SWITZERLAND / LAUSANNE
KADER ATTIA
SINCE DOCUMENTA 13 (“THE REPAIR FROM OCCIDENT TO EXTRA-OCCIDENTAL CULTURES”), KADER ATTIA’S WORK HAS BEEN ACQUIRED BY SEVERAL MUSEUMS AND FOUNDATIONS, INCLUDING MMK FRANKFURT, WHERE HIS NEXT RETROSPECTIVE WILL BE HELD IN 2016. IN THE MEANTIME, THE WORK OF THIS FRANCO-ALGERIAN ARTIST (BORN IN FRANCE IN 1970, LIVES AND WORKS IN BERLIN AND ALGIERS) IS ON SHOW AT THE MUSÉE CANTONAL DES BEAUX-ARTS DE LAUSANNE. WE TOOK THE OPPORTUNITY TO HEAR HIS THOUGHTS.
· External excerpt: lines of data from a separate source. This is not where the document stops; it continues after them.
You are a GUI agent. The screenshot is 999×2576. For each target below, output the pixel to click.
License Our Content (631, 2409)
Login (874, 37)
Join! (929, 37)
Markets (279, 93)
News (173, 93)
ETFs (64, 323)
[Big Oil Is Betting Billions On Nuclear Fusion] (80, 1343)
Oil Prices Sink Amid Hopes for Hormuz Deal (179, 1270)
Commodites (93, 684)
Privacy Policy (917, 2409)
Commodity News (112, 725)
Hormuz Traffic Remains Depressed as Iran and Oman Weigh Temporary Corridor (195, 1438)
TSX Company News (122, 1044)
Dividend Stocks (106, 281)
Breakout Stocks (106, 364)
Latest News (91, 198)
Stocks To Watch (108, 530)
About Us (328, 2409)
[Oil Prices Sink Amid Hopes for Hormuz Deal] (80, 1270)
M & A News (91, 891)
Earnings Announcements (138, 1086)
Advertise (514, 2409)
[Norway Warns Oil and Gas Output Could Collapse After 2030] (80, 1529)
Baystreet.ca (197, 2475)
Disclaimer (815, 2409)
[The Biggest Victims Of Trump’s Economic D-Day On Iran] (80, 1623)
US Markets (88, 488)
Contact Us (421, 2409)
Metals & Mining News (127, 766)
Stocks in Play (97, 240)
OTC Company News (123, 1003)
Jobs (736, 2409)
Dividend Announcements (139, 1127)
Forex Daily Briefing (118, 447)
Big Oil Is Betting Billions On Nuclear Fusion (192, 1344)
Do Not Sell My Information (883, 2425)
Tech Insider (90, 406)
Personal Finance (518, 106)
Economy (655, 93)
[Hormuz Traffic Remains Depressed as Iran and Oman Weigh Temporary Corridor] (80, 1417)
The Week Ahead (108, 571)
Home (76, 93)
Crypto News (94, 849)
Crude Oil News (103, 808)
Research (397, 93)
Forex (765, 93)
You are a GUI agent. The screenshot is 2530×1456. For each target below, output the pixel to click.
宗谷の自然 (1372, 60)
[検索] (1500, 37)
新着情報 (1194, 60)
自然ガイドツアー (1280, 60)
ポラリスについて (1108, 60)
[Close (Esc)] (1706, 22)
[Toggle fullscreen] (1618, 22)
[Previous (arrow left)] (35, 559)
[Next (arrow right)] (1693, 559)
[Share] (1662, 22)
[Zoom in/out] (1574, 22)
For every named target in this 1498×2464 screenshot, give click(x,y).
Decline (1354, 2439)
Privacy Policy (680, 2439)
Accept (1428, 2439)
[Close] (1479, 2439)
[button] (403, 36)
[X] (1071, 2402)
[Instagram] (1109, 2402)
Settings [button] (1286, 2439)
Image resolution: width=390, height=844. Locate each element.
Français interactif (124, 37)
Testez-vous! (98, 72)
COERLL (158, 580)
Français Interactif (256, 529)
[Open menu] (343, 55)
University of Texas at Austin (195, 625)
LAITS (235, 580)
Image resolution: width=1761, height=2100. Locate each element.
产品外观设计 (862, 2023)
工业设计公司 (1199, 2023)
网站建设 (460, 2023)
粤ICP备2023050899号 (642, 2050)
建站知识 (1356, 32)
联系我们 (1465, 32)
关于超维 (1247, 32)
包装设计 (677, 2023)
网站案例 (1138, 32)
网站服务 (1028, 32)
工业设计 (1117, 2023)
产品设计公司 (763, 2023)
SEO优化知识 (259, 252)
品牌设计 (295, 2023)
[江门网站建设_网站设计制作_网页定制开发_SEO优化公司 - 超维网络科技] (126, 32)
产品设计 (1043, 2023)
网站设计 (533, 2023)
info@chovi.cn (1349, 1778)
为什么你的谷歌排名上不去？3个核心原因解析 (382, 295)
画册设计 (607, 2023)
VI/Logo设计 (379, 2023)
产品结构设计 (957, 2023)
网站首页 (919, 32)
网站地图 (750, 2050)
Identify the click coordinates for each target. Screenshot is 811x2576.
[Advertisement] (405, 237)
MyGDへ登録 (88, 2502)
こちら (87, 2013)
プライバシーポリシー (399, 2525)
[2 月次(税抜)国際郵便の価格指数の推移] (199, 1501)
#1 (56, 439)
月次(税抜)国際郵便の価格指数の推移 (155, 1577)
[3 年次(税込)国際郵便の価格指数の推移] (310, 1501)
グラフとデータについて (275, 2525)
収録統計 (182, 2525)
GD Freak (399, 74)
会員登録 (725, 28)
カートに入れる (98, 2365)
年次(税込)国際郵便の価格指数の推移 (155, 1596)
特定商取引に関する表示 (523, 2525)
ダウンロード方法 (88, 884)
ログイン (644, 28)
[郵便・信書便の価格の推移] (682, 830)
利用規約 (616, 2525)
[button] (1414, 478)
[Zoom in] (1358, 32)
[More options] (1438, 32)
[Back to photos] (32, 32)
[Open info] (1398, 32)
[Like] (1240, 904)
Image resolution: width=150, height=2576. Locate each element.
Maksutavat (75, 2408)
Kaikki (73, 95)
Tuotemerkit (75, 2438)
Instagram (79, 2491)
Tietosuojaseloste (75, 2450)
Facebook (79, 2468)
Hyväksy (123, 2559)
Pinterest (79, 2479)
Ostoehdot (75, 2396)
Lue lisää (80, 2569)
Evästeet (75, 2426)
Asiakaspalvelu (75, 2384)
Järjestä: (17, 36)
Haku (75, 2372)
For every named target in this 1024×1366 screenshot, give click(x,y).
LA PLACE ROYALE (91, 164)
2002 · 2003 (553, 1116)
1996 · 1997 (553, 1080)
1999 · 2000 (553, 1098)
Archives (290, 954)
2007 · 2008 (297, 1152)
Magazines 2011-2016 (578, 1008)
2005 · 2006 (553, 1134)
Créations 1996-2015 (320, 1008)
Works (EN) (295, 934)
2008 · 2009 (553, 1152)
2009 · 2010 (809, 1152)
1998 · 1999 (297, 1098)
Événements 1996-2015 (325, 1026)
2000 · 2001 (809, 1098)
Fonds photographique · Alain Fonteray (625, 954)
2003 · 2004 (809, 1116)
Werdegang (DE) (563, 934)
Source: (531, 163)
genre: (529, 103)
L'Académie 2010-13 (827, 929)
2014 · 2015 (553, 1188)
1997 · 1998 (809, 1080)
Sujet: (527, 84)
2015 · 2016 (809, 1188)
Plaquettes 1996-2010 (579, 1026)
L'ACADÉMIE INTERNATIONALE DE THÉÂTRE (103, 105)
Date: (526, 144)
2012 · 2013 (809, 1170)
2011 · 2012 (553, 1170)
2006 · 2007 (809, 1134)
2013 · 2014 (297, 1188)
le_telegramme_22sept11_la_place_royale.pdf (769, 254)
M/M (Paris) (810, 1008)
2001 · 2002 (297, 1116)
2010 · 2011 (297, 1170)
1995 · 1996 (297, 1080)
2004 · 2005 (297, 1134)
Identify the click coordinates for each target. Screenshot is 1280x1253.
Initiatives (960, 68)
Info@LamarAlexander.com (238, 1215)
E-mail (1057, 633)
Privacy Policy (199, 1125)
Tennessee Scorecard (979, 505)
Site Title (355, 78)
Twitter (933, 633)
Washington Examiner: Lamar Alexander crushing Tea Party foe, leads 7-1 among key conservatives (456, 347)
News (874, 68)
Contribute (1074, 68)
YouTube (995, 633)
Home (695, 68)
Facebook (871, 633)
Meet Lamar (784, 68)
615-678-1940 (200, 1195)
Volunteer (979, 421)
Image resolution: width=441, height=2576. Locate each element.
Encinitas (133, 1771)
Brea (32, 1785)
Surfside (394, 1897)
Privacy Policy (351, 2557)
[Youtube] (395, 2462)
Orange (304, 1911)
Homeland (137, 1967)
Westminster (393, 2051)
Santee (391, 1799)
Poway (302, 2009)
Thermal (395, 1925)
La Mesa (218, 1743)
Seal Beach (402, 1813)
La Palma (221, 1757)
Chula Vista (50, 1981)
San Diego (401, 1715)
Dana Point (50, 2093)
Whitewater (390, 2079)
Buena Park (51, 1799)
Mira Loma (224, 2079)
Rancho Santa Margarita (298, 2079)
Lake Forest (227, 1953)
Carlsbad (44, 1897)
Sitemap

L'OFFICIEL ART: Historical, social, and political themes are at the heart of your work, notably to do with the notion of debt/repair – as recently seen at the Middelheim Museum in Antwerp. What is your personal assessment in terms of self-awareness as your work has developed over the years, and in terms of the possible evolution of views on these themes? KADER ATTIA: An assessment seems premature to me, in as far as this concept still holds some secrets. Every day repair shows itself to be a complex rhizomatic system that has no bounds, as it seems to structure all areas of the universe. At the beginning, I worked on repair from a purely material point of view, from Modernity to Tradition and vice versa: “The Repair from Occidental to extra-Occidental Cultures”. Then I went on to become interested in the ambiguity and ambivalence of fundamental differences between traditional non-occidental cultures and occidental modernity. The way in which a broken object is repaired in traditional extra-occidental cultures foregrounds the breakage. In this way, the repaired object finds a new life. Repair in modern Western cultures is meant to return the object to its original state—the state before it was broken. This paradoxical practice of repair clearly explains the concerns of the modern mind on the traditional mind: the `savage mind,' to use the term dear to Levi-Strauss. Now, if we transpose this idea of repair from the field of modernity/tradition to that of Nature, we realise that what Darwin and Wallace discovered in their research on the evolution of the species is based on the same principle: the necessity in all living species for a member `not adapted to his environment' to be replaced by another who knows better how to adapt in order to contribute to the evolution of the species, and of course to his survival. They call this process of necessary replacement `natural selection'. What is natural selection if not repair? Any existing system in the universe is subject to a structure that self-regulates through repair.
This exhibition will present a wide panorama of your work. What form will it take? The nature of this space is such that it must be carefully considered before exhibiting a group of works there. How can such a huge museum, like a Metropolitan
or a Louvre, which brings together archaeology, natural history, and art museums, still matter today, with the importance that art has to visitors' eyes, in a country like Switzerland, home to other large cities and large museums? First of all, because of its political potential, this museum is the perfect platform on which to put forward a political message poetically: aesthetic and ethical. Its historical character, in terms of its architecture, its history, and its collections, makes it the perfect tool for a dialogue between political works that critique and aim to open viewers' eyes to the world in which we live and whose roots were planted by European colonialism: I will have the opportunity to do this with the work A Culture of Fear: The Invention of Evil, which I will put in dialogue with oriental paintings from the museum's collection. The evolution of violence rendered visual today hasn't come about by chance. ISIS practices the continued aesthetic of orientalism, itself invented by the Europeans (led by the French…). This exhibition will retrace my work with projects that I think it is very important to reactivate and new works that have come out of these last fifteen years of work. I felt a violent and necessary turning point in my intellectual project when repair struck me as the principal aspect of creation in the broad sense: there will therefore be the issue of different ways and means in this exhibition, from Nature to Culture, via the purely contentious issue of form and concept, which repair brings to light in a way that is sometimes sublime…
22 MAY - 30 AUGUST, MUSÉE CANTONAL DES BEAUX-ARTS, LAUSANNE, Palais de Rumine Place de la Riponne 6, 1014 Lausanne, T +41(0)21 316 34 45.